TEXT UNDER STUDY Block Start
"Waste is a matter of perspective"
The world generated about 2.4 billion tons of solid waste in 2022. With a steady increase of 1.55% per year, landfill will reach 3.4 billion tons by 2050. The good news is that 70% of this mass is suitable for energy recovery in waste-to-energy (WtE) industries [WM, 2023].
In the WtE process, waste that is neither recycled nor re-used is converted to energy in the form of heat, steam or electricity, or into a fuel for later use. WtE is an integral part to reach 100% renewable energy in future along with other renewable sources.
WtE provides a cost effective and hygienic alternative to treat residual waste, and can reduce landfill volumes by more than 90%. Moreover, It prevents one ton of CO2 release for every ton of waste burned and eliminates methane that would have leaked with landfill disposal. But at the moment we are only tapping into 11% of this vast storehouse [WM, 2023].
Energy recovery from waste is the conversion of non-recyclable waste materials into usable heat, electricity, or fuel through a variety of processes, including incineration (combustion), gasification, pyrolization, anaerobic digestion and landfill with gas recovery.
Common technologies for the combustion of municipal solid waste (MSW) include mass burn facilities and refuse derived fuel (RDF), a drop-in low-carbon substitute for fossil fuels. Mass burn units burn MSW in a single combustion chamber under conditions of excess air [EPA, 2023]. RDF systems use mechanical methods to shred incoming MSW, separate out non-combustible materials, and produce a combustible mixture that is suitable as a fuel in a dedicated furnace or as a supplemental fuel in a conventional boiler system (Figure 1).
Municipal solid waste - MSW
MSW is a mixture of energy-rich materials such as paper, plastics, yard waste, and products made from wood. Typically, this type of waste includes household waste, commercial waste, and demolition or construction waste.
MSW has always been an undesirable asset in society, which grows every year. Inadequate waste disposal causes air pollution, water & soil contamination. Open and unsanitary landfills contribute to contamination of drinking water and can cause infection and transmit diseases. The dispersal of debris pollutes ecosystems and dangerous substances from electronic waste or industrial garbage puts a strain on the health of urban dwellers and the environment.
TEXT UNDER STUDY Block End
## PROBLEMS TO SOLVE
- a) Repeat the waste-to-energy text starting at "WtE provides a" and ending at "storehouse [WM, 2023].".
- b) According to the waste-to-energy text, by how much can WtE reduce landfill volumes?
AVAILABLE DATA Block Start
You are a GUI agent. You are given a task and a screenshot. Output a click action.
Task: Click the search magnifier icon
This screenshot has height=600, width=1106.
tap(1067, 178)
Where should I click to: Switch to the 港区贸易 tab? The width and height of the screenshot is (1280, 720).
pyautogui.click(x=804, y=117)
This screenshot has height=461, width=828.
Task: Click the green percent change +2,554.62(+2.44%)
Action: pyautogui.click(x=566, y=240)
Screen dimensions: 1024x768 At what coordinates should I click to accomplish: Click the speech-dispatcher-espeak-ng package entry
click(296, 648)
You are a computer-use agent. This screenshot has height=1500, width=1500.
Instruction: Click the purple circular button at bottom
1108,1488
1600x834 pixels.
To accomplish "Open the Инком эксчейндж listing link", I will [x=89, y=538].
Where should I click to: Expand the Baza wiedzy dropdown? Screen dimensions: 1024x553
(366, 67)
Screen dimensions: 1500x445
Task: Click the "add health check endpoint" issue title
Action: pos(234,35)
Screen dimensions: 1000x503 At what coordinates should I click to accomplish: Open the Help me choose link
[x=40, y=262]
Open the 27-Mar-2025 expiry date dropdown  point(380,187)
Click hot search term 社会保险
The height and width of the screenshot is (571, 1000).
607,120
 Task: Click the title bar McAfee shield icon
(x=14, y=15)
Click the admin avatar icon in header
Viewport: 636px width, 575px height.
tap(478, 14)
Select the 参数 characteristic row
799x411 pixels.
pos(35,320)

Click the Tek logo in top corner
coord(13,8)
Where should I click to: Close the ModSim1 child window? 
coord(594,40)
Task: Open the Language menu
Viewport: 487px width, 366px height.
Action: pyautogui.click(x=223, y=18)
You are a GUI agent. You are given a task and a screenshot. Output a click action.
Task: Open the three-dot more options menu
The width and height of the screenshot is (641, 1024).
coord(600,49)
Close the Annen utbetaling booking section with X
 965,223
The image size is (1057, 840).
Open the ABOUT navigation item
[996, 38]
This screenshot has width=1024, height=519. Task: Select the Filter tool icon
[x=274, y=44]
AVAILABLE DATA Block End
## EXERCISE SOLUTIONS
- a)
WtE provides a cost effective and hygienic alternative to treat residual waste, and can reduce landfill volumes by more than 90%. Moreover, It prevents one ton of CO2 release for every ton of waste burned and eliminates methane that would have leaked with landfill disposal. But at the moment we are only tapping into 11% of this vast storehouse [WM, 2023].

- b) By more than 90%.